Mais Hillary Clinton, alors secrétaire d’État de l’administration Obama, téléphone à Laurent Fabius, Ministre des affaires étrangères français pour lui mettre un coup de pression. «Bien que le gouvernement français ne soit pas légalement autorisé à annuler la décision de la cour d’appel, nous espérons que les autorités françaises pourront trouver une autre base pour contester la légalité de la décision» écrit Clinton. Un message révélé des années plus tard par WikiLeaks. L’arrêté d’expulsion ne sera jamais signé par Manuel Valls, qui reconnaîtra : «Il y a eu incontestablement une intervention américaine». Ses proches se préparaient déjà à l’accueillir.

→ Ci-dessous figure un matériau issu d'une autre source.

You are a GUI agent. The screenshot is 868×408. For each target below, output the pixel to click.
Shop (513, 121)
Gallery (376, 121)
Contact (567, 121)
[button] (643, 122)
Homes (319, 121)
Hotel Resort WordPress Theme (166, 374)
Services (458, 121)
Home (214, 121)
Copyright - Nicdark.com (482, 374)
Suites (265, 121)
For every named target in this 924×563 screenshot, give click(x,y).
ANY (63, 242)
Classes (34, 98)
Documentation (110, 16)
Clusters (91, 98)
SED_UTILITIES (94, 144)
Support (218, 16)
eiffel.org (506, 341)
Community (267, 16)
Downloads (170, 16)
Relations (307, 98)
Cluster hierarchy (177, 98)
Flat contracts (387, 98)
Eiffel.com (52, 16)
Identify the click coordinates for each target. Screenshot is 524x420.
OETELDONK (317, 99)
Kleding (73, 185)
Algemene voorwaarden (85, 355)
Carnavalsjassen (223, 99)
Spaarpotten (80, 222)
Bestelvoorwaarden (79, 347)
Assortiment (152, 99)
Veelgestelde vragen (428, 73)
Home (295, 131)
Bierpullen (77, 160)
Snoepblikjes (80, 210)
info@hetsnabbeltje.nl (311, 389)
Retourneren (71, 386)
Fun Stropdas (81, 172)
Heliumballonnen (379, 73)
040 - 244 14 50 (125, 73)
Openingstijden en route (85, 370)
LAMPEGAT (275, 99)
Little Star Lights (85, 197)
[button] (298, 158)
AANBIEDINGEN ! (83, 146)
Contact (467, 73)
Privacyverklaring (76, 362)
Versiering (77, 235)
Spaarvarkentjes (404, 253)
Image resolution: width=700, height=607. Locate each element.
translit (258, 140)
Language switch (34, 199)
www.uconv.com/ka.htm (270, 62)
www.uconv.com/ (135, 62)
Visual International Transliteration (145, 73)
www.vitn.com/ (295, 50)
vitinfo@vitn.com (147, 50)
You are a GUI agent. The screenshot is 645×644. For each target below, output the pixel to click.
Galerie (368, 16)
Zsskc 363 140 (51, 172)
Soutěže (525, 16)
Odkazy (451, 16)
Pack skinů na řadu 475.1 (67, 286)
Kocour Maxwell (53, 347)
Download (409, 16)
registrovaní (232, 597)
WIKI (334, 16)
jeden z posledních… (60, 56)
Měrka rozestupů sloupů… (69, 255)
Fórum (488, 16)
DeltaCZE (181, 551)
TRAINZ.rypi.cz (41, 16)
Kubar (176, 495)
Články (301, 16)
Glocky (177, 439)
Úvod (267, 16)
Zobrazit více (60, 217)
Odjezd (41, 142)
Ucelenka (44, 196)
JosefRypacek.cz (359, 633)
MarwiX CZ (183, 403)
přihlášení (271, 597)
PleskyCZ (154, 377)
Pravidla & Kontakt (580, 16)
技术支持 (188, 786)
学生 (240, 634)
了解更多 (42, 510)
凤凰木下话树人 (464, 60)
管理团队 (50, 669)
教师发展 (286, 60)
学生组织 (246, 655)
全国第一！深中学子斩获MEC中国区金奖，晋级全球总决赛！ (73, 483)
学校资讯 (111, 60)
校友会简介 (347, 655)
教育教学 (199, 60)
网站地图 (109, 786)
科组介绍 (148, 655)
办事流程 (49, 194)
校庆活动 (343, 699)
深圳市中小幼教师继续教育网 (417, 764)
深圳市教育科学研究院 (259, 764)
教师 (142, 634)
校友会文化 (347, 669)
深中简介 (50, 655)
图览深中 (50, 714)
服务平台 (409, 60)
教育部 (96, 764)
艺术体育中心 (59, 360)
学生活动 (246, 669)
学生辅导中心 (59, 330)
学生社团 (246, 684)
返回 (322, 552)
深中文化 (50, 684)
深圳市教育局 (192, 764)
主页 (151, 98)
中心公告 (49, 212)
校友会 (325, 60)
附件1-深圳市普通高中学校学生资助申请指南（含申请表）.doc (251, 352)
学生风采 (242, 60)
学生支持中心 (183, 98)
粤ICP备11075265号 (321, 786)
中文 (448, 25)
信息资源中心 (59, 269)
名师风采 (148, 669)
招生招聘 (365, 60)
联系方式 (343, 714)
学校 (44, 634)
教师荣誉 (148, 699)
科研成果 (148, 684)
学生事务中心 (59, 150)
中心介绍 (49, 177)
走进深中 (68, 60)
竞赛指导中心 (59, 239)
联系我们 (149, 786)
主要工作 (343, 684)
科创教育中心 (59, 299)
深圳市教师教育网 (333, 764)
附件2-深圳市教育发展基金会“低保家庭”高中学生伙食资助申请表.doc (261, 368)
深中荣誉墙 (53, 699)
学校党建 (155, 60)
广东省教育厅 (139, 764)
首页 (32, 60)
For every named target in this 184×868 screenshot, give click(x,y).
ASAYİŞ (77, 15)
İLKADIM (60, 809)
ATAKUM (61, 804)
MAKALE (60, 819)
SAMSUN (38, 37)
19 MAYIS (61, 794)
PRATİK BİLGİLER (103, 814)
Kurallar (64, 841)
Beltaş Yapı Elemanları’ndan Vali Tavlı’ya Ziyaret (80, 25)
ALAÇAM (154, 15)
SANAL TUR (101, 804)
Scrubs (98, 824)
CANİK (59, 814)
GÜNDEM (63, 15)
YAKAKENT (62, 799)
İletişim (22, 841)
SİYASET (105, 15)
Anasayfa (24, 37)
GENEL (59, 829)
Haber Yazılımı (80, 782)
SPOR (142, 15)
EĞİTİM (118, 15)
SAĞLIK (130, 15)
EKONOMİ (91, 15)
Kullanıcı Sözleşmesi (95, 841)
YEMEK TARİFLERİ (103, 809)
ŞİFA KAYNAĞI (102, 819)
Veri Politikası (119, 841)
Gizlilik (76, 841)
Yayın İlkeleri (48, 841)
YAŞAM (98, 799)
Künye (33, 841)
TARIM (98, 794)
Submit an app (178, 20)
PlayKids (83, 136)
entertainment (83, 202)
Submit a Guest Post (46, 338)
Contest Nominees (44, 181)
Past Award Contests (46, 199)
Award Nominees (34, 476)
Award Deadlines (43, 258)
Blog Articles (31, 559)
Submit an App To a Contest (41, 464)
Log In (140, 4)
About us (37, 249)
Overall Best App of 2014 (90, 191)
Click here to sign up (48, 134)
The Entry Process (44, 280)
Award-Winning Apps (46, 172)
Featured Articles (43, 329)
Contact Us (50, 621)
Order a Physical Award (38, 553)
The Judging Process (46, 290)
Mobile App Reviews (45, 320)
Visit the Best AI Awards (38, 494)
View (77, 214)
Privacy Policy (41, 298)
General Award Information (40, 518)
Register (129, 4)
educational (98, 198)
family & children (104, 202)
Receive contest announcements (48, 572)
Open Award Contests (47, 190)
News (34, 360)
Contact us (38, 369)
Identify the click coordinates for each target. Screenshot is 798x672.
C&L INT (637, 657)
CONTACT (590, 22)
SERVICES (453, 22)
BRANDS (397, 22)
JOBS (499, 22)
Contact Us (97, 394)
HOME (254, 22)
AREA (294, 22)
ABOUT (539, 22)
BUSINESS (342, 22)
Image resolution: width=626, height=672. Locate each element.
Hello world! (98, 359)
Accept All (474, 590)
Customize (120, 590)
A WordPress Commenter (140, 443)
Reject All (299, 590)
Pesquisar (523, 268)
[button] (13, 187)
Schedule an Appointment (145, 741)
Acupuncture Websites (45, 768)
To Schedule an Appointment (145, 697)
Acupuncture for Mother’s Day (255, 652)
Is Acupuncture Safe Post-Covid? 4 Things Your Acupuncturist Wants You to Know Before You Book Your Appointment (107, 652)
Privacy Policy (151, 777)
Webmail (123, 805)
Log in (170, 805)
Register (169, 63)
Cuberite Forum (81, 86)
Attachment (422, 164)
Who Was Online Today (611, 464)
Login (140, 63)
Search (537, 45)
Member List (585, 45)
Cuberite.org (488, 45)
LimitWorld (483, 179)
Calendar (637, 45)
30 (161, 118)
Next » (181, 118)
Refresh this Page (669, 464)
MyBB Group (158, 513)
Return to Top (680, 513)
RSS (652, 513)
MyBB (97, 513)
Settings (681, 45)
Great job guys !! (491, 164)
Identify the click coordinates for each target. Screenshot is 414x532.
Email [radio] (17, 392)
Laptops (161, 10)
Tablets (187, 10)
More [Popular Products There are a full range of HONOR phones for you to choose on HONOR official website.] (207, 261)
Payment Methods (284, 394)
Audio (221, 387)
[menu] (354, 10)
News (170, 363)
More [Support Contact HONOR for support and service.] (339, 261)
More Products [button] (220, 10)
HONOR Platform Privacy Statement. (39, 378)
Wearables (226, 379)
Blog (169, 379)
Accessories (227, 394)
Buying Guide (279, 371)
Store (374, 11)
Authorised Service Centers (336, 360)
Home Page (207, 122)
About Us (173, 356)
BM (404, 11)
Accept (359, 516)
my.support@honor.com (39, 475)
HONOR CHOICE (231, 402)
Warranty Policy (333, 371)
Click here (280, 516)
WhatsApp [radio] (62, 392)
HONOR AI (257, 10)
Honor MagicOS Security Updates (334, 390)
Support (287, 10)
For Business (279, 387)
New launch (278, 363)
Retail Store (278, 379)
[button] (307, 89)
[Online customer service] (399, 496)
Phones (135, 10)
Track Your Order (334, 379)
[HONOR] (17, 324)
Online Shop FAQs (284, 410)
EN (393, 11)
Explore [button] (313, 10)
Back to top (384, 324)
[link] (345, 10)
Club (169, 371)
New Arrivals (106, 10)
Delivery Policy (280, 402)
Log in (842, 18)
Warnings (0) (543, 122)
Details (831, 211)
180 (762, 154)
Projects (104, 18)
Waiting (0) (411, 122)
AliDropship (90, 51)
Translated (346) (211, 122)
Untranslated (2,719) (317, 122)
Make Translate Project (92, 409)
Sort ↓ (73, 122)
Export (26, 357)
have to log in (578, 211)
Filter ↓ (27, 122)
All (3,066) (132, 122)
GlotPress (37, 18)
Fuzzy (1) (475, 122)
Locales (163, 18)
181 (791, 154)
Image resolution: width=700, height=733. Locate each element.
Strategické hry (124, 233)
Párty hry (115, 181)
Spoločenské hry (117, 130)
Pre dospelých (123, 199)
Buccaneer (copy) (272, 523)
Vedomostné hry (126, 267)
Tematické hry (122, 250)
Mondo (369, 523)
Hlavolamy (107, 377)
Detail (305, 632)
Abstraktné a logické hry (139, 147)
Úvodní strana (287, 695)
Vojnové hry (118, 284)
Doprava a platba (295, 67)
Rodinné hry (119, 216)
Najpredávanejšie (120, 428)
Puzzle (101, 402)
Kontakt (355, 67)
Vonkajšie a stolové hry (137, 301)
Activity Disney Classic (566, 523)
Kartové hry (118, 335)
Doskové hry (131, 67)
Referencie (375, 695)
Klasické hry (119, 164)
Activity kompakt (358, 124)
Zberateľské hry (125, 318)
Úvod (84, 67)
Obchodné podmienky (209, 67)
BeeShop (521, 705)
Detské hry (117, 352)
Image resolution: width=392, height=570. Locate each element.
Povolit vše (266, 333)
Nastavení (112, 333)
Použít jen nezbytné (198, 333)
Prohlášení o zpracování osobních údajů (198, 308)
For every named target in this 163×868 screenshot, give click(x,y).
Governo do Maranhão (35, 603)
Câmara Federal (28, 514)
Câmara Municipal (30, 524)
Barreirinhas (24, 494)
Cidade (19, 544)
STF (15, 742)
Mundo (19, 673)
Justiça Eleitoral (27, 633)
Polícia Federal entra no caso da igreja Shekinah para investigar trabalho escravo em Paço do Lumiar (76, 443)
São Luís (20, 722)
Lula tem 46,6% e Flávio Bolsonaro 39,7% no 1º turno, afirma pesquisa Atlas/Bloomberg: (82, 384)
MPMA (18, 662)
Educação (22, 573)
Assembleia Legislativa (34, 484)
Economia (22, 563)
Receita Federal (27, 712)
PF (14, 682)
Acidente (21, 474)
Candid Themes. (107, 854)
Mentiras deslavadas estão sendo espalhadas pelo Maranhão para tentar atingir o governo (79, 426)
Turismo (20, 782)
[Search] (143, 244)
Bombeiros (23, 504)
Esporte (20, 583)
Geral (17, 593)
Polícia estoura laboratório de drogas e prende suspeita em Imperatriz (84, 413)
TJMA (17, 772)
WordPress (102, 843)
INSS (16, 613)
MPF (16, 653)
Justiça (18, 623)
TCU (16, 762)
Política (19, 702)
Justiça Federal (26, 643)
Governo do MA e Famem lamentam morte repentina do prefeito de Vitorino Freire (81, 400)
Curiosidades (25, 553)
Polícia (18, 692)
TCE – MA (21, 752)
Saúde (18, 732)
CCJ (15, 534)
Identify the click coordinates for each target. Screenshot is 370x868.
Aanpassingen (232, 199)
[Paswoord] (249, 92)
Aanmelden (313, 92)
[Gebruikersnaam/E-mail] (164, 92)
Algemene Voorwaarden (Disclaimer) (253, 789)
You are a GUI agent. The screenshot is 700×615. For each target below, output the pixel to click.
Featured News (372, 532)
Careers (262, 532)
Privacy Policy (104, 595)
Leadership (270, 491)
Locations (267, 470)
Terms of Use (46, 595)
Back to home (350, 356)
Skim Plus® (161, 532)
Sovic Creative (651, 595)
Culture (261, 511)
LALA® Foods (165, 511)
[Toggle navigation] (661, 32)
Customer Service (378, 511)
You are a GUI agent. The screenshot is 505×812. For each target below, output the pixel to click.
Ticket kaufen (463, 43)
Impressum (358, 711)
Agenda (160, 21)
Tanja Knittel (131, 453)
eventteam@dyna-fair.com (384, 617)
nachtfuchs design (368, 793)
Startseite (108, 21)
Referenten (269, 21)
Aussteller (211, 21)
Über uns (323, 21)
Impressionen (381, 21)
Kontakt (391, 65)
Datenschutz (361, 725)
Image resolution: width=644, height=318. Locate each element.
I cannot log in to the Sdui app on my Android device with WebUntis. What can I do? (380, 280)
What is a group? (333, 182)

C’était il y a 12 ans.
En novembre 2024, coup de théâtre : «Par décision en date du jour, le tribunal d’application des peines a admis Georges Ibrahim Abdallah au bénéfice de la libération conditionnelle à compter du 6 décembre prochain, subordonnée à la condition de quitter le territoire national et de ne plus y paraître». Mais le tribunal antiterroriste de Paris fait immédiatement appel, douchant les espoirs de ses proches.
En février 2025, la Cour se redit favorable à sa libération, mais exigeant un “effort conséquent” pour l’indemnisation des victimes. Georges Abdallah refuse, tenant la ligne de sa position de prisonnier politique. Le 19 juin, l’avocat avait néanmoins fait savoir que 16.000€ étaient disponibles pour les parties civiles. Le parquet général – ainsi que les États-Unis – avaient fait savoir que ce n’était pas suffisant, et réclamé une “forme de repentir”.
Sauf que nous ne sommes pas aux États-Unis. Le repentir n’existe pas en droit français. Son frère s’est dit « heureux de la décision française, nous n’aurions jamais imaginé qu’il serait enfin libéré ». Nous n’osions plus l’espérer non plus.